For the second time in two years Grand Traverse County has managed to tick off employees and taxpayers alike over related issues: pay raises for county employees and a deeply flawed wage study.
After voting in late September to implement the wage study and to grant raises totaling more than $575,000 in 2010 alone, the county board reversed itself last week and said no raises this year -- for elected officials and key employees, anyway.
Two county employee unions already received wage increases similar to those in the study but did not agree to implement the wage study this year. Other unions are still talking.
County Administrator Dennis Aloia has recommended 1.5 percent raises for elected officials and eliminaton of their 10 percent health insurance co-pay. The board will consider his recommendation today.
The whole thing is a mess. The September vote to implement the wage study and the October vote to not implement it were both unanimous; if there is confusion, it apparently starts at the top.
The board seems ready, however, to look again at the wage and job classification study. The Segal Co. study, completed in 2008, called for almost 40 percent increases for some department heads and elected officials over three years; the average employee was to see about a 9 percent raise.
The study was almost immediately criticized because some job classifications and wage measures were compared to larger counties with more employees and bigger populations.
To make matters worse, the study was mostly completed before the economic meltdown of 2008 and 2009, and many of its findings are hopelessly out of date. In 2008 the board voted to delay implementation for a year because of the economy.
Despite all that, however, the county has stuck with the findings -- but has twice rejected recommended pay raises.
Commissioner Christine Maxbauer last week said she wanted to permanently shelve the study.
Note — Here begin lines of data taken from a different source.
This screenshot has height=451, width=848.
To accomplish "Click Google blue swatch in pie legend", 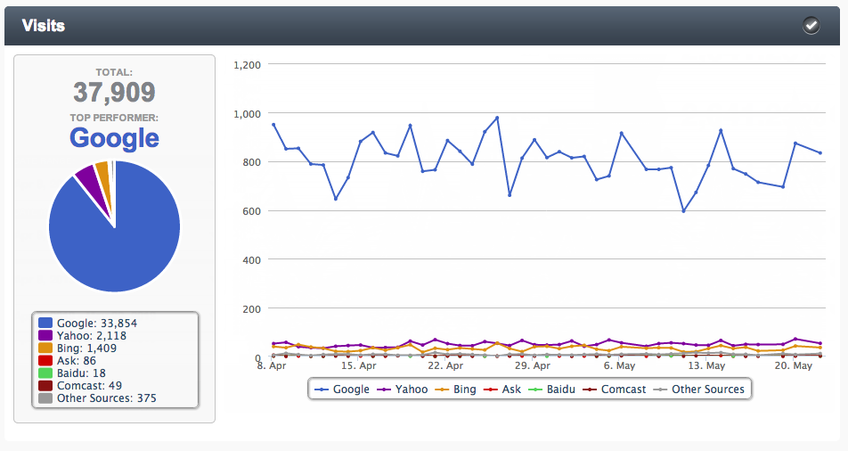I will pyautogui.click(x=45, y=323).
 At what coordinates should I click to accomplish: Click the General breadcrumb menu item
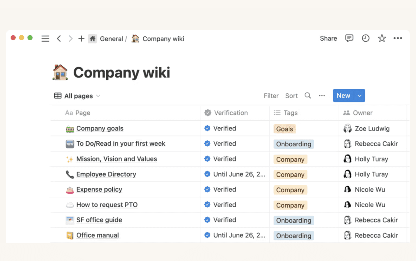click(112, 38)
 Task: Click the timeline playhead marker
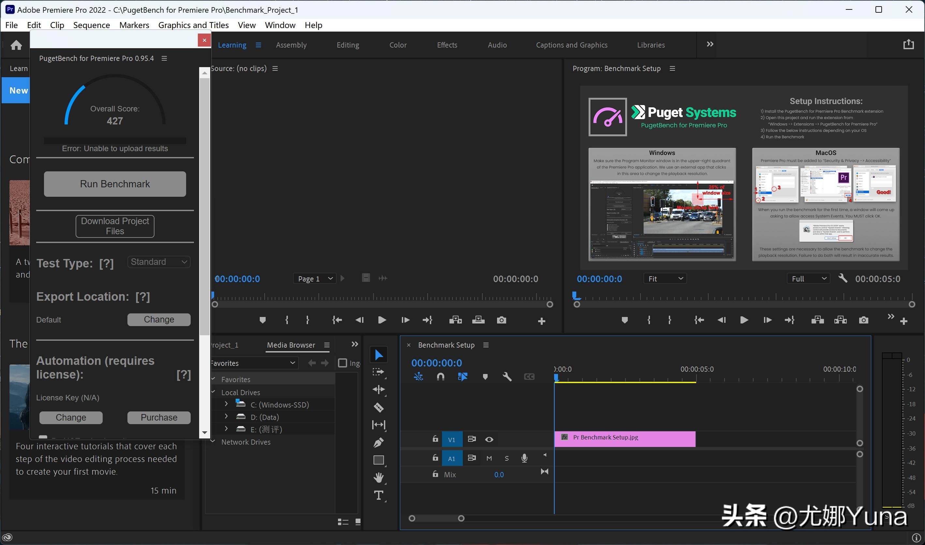point(556,378)
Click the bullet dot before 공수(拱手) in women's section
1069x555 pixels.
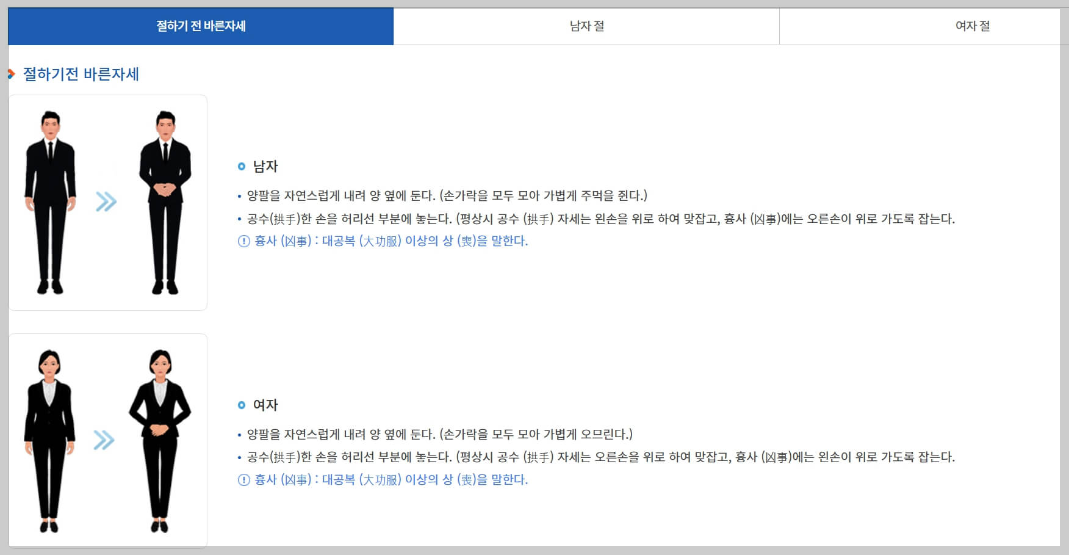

Commissioner Beth Friend had a slightly different take: "This mixed message we keep sending to employees is not fair," she said. "We need to go back and dust off (the study) and decide does it have merit or does it not."
Friend is right. But any such effort has to be done with care. The county is obliged to look at what the study said were the most glaring shortcomings and offer fixes if appropriate. The study called for raises of $5,000 up to $40,000 per year for some managers and department heads.
But taxpayers will have to have assurances that comparisons used for the study are valid. That can be tricky and time-consuming stuff. The Segal study cost the county $190,000 and hasn't met muster.
Fairness to employees and the people who pay the bills must be the goal here; but so far, no one seems able to say what that is.